(SET EXERCISE) According to the piece on the New Hampshire Career Academy, what can students earn through the partnership at no cost to their families?

(SUPPLIED PASSAGE)
====================

In the News
A new path to careers for NH high school students
March 1, 2020
By Commissioner Frank Edelblut
When we talk about students who are not succeeding in our current education system, we often say that they “slipped through the cracks.” Well, what if we filled in those cracks so that students could move seamlessly from high school to college to the workforce?
The biggest cracks in the system are the transitions from high school to higher education, and from college to finding a job. But if our secondary and post-secondary schools partner with the private sector, we can make these transitions much easier, and give students a new path from high school to rewarding careers.
That is what New Hampshire Career Academy is all about. This first-of-its-kind partnership offers New Hampshire students a way to earn a high school diploma, an associate degree or certificate, and a job interview, all at no cost to their families, and no additional cost to New Hampshire taxpayers.

====================

(RECORDED INFORMATION)
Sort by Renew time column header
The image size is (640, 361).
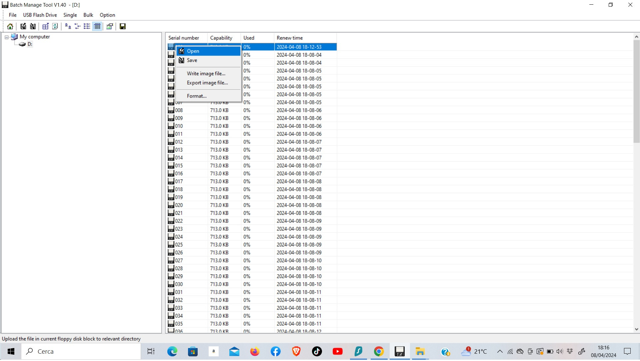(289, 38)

====================

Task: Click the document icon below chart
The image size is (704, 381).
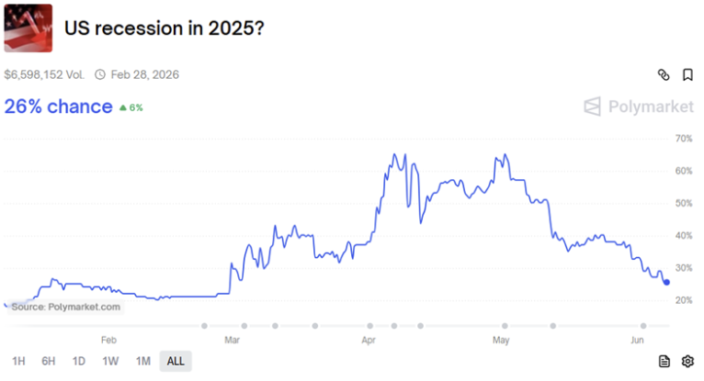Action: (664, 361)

====================

(RESULT FOR THIS EXERCISE) A high school diploma, an associate degree or certificate, and a job interview.